Apache OpenOffice (AOO) Bugzilla – Full Text Issue Listing |
Description
samphan
2005-02-16 11:54:28 UTC
Created attachment 22701 [details]
The original Writer document for line-breaking test
Created attachment 22702 [details]
The same document convert to MS Word XP format
This looks similar to issue #23784, which sba concluded was a feature request for more text alignment options, but I don't see what it has to do with text alignment . (From a user's perspective, it's a serious bug, not a missing feature.) Confirmed. Raised Priority to P2 - data loss (language information) - basic functionality is not working properly (export document) Set Target milestone to OOo 2.0, please change this if you find it inappropriate. comment from james_clark "issue 42909 : this hasn't been analyzed yet; it makes the OOo functionality of exporting to .doc format effectively non-functional for Thai users. It affects other languages as well, but the effects are much more serious for Thai: text is not properly tagged with its language, and the language of text cannot be changed in Word; *** this is critical for Thai because line-breaking does not work in Word if text is not properly tagged as Thai. *** There's no known workaround." FT: Andreas please check. I consider this a serious issue, too. Yes, I agree. It's a serious issue. At least for OOo2.0.1 we have to find a solution. BTW: if you use RTF format instead of .doc, the language information is recognized by Word. If within Word you save the document (e.g. LineBreakTest.doc) as XML, close the document, and then open the XML version of the document, the text is tagged as Thai. This is in Word 2003, Thai edition. AFAIK FME and you did already some investigation into this issue. The fix to issue #46087 will fix this issue as well. See that issue for more details. Runs are in fact correctly tagged with the language. The problem is that runs are not marked as being complex script: Word evidently doesn't allow something that's not complex script to be tagged with a complex script language. We will investigate to find a solution for OOo2.0 Created attachment 24528 [details]
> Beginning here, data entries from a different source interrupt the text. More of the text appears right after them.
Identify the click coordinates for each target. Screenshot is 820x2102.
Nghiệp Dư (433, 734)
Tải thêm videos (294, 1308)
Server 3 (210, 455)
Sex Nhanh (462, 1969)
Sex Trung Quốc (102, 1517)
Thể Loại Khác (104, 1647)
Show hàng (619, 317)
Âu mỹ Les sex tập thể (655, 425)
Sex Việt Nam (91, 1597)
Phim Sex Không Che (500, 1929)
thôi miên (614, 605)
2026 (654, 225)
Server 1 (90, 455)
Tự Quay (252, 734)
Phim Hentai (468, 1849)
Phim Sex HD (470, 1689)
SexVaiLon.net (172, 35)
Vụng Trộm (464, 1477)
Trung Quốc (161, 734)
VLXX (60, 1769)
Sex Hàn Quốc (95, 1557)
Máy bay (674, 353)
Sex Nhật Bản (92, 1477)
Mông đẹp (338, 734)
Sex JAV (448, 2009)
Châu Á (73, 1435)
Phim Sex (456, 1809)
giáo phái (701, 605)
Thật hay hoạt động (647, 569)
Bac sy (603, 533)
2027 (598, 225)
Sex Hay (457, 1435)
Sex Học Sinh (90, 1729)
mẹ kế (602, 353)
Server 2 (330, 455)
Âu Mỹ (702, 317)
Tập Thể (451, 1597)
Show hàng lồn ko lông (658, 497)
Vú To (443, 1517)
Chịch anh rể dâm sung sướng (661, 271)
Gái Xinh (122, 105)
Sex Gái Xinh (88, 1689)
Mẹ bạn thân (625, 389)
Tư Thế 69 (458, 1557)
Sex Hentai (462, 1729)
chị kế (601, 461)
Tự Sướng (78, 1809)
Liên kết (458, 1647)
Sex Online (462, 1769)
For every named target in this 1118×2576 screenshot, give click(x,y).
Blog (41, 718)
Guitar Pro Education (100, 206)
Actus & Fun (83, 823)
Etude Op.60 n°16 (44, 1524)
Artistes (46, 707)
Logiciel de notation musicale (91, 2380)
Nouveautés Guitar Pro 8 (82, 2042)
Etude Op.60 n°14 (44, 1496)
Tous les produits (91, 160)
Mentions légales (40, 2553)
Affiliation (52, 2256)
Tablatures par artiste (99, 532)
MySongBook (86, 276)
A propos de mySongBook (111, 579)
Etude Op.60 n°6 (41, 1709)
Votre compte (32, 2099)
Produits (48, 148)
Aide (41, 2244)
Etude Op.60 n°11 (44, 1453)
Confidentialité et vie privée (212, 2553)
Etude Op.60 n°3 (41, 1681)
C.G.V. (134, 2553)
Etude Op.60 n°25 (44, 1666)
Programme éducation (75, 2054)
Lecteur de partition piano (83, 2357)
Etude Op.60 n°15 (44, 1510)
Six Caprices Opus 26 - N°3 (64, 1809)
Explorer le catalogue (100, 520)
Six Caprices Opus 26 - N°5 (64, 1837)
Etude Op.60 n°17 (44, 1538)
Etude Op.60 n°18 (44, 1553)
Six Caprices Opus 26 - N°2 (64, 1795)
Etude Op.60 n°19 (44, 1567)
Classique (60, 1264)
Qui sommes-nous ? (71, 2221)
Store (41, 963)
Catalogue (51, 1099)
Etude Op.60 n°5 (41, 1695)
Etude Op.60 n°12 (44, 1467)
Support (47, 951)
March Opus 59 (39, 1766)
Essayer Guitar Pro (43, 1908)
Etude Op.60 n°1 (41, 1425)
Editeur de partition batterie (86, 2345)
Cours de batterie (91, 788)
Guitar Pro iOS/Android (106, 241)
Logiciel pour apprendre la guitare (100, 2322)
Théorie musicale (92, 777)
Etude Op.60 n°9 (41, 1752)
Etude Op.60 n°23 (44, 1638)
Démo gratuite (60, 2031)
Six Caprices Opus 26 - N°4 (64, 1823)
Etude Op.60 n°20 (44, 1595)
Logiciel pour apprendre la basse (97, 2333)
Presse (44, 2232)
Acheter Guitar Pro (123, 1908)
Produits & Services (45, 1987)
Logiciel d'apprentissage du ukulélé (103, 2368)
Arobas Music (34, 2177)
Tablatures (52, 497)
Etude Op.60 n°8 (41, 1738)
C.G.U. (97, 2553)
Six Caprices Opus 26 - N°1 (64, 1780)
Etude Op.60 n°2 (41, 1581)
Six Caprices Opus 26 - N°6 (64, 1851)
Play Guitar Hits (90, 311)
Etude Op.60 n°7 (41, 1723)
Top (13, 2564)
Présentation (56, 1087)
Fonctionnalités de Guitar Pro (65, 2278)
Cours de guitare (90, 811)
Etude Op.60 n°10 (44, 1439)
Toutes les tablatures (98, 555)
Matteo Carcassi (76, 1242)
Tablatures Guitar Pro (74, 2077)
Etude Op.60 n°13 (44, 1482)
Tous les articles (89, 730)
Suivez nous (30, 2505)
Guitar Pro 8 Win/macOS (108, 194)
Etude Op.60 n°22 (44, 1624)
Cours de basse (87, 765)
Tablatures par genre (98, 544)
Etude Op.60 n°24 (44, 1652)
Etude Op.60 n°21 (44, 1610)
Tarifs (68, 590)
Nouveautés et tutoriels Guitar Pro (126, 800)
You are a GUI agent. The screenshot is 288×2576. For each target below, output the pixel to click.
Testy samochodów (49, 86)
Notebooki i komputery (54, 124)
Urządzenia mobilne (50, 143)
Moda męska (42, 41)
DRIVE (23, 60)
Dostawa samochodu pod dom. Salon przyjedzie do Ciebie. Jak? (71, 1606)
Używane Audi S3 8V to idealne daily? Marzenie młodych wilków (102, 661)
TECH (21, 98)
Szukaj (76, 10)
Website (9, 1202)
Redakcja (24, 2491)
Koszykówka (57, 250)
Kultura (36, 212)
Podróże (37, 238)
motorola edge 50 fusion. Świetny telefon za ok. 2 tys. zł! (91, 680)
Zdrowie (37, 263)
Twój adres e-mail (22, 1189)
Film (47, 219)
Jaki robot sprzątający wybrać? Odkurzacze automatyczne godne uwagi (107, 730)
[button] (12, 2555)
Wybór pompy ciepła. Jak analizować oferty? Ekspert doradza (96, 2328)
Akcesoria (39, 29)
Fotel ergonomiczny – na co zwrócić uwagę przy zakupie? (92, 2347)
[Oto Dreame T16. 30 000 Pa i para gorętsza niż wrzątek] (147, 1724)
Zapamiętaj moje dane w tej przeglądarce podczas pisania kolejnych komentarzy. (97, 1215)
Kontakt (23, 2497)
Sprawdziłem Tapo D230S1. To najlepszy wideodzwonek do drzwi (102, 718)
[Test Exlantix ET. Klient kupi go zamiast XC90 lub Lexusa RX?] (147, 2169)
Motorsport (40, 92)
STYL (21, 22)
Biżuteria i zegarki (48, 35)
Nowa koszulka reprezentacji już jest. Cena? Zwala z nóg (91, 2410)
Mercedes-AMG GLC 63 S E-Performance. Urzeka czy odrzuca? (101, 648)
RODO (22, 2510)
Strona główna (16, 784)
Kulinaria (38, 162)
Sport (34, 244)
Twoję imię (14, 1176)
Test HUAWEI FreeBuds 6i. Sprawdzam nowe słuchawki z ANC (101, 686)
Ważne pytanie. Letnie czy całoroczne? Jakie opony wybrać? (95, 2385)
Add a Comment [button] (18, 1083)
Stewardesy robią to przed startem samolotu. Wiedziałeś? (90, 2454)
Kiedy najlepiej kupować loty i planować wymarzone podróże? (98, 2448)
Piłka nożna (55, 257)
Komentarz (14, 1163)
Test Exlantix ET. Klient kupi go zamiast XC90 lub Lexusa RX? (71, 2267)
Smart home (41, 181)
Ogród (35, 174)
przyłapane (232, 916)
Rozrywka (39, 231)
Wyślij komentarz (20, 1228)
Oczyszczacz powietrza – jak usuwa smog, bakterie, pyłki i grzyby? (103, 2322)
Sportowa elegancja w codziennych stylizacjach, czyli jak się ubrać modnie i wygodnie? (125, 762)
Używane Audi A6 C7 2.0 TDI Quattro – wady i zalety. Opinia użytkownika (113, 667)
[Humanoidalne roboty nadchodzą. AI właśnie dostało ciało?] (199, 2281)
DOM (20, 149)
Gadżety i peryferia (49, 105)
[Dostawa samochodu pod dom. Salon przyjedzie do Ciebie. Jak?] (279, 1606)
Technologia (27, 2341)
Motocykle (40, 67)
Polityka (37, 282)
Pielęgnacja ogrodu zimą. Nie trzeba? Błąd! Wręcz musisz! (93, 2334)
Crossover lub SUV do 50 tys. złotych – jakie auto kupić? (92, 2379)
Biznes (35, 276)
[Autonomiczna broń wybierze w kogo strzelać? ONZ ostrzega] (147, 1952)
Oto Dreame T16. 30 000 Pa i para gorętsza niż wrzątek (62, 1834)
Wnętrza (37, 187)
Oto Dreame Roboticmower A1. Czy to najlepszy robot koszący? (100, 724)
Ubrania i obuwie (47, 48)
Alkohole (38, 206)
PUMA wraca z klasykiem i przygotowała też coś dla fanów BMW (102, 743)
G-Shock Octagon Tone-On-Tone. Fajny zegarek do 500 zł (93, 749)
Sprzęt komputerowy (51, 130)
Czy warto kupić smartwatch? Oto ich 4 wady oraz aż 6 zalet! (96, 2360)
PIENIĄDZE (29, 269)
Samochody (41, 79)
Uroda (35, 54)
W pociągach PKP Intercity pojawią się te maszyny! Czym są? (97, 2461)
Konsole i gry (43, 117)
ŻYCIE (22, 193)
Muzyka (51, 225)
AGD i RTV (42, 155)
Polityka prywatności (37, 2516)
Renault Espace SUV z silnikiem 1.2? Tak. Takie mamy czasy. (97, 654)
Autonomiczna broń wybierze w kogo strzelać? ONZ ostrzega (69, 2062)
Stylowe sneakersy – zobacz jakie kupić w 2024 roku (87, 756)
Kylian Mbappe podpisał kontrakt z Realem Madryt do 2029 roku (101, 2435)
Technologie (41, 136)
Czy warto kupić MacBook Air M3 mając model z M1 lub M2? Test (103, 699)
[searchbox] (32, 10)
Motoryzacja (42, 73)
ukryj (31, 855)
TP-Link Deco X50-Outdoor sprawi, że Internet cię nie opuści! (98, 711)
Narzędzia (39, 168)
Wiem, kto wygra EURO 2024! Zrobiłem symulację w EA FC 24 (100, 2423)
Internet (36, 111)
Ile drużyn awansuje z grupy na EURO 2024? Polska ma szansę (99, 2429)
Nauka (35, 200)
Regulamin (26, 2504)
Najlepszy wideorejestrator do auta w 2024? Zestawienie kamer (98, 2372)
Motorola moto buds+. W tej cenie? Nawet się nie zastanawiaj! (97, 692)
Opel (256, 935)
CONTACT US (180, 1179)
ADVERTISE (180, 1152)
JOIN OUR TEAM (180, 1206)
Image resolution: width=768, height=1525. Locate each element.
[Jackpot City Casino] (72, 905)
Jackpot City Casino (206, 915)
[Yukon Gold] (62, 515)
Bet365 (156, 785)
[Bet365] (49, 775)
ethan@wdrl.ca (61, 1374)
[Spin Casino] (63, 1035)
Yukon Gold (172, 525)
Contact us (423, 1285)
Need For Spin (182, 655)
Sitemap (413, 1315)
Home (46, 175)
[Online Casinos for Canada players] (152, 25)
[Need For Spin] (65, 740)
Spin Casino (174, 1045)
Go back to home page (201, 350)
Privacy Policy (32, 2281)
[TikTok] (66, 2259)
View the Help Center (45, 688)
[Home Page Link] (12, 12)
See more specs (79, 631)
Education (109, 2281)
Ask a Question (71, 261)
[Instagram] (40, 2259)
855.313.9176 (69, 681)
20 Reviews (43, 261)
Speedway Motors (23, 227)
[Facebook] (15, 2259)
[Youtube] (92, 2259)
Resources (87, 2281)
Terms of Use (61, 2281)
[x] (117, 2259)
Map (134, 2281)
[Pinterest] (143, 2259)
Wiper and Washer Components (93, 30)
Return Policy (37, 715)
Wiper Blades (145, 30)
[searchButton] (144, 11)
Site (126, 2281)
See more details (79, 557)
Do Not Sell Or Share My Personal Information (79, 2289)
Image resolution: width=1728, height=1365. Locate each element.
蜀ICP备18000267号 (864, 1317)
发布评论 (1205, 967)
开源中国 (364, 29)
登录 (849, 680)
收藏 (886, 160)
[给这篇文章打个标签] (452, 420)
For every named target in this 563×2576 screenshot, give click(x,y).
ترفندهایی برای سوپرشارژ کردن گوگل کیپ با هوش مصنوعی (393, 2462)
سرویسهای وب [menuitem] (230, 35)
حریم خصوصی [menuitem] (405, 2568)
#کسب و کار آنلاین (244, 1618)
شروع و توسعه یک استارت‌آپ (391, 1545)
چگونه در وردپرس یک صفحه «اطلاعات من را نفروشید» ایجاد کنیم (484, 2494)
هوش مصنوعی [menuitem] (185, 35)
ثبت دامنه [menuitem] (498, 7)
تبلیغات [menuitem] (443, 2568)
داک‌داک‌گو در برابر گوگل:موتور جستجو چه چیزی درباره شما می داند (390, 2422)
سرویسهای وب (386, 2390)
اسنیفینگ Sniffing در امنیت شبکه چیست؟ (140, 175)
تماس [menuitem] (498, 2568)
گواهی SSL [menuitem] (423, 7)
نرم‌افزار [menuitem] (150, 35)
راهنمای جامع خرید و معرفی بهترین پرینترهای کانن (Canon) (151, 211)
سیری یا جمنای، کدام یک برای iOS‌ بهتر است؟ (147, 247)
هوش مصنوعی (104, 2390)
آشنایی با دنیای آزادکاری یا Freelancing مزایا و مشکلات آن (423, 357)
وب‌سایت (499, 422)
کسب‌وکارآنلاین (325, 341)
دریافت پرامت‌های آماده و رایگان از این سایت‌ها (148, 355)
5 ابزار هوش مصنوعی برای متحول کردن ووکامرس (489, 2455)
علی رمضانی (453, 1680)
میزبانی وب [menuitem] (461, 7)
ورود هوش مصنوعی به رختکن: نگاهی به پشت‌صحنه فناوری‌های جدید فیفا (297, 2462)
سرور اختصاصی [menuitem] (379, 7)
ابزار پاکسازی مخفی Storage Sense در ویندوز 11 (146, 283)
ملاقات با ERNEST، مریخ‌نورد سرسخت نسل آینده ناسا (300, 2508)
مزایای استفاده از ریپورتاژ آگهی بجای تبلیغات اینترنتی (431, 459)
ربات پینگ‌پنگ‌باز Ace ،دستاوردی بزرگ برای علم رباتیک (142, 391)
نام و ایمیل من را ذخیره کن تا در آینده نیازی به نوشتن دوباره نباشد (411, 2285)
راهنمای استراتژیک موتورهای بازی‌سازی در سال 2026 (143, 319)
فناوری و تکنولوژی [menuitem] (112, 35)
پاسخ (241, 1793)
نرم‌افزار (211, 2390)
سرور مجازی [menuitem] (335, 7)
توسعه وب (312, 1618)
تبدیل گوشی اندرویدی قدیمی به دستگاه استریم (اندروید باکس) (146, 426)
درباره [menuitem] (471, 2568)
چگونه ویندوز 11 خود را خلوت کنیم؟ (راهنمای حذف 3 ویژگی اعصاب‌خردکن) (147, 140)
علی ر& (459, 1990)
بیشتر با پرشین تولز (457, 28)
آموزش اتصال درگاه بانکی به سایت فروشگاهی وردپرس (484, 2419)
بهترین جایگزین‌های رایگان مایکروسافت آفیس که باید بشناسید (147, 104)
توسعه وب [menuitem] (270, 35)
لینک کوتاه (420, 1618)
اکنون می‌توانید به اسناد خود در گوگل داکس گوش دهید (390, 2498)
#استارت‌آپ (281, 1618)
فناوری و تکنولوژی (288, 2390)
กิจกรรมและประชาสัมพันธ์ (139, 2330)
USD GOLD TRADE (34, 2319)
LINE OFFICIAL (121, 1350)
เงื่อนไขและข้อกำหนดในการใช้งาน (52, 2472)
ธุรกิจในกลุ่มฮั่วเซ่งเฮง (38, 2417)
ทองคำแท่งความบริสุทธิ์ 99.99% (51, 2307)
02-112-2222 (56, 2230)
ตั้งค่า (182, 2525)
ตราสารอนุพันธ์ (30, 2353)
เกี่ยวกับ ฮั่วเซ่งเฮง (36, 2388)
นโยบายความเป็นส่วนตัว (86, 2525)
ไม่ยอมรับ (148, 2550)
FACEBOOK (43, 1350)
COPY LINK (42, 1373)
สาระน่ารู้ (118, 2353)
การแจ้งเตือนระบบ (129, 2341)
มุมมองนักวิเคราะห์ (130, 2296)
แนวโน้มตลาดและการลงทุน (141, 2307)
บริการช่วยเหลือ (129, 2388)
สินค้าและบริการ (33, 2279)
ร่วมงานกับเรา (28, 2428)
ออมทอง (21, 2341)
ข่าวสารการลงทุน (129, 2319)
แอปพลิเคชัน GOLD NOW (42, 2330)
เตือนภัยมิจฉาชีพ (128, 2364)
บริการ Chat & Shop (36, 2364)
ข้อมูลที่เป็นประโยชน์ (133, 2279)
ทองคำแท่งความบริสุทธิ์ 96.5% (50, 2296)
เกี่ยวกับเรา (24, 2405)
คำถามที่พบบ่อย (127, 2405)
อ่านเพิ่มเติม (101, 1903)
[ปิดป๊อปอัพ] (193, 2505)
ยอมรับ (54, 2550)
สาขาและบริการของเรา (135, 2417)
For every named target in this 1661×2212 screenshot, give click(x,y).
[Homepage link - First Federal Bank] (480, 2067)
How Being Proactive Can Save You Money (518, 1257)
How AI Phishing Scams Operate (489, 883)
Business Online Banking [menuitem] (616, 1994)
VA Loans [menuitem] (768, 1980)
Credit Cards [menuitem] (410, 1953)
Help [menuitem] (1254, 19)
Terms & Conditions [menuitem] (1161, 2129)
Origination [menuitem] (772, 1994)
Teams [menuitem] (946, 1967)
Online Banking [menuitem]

bugdoc with correct language settings - but still not working
flr: The problem is *not* the language setting. I have attached a .DOC file - generated with a modified Writer - whose language is correctly set to Thai. However, WW does not brake the lines correctly. I suggest there is a Unicode export problem. The .DOC format has a strange "chp.idctHint" flag... Solved with patch from james_clark for #i46087#. Solved with patch from james_clark for #46087#. Fixed in dvoqbfix2. *** This issue has been marked as a duplicate of 46087 *** flr: The patch from james leads to correct language attributes. However my version of Word still does *not* perform the line break. Can you try it with your Word Version; perhaps my setting for complex scripts are set incorrectly. The patch from james is applied in dvoqbfix2. Created attachment 24531 [details]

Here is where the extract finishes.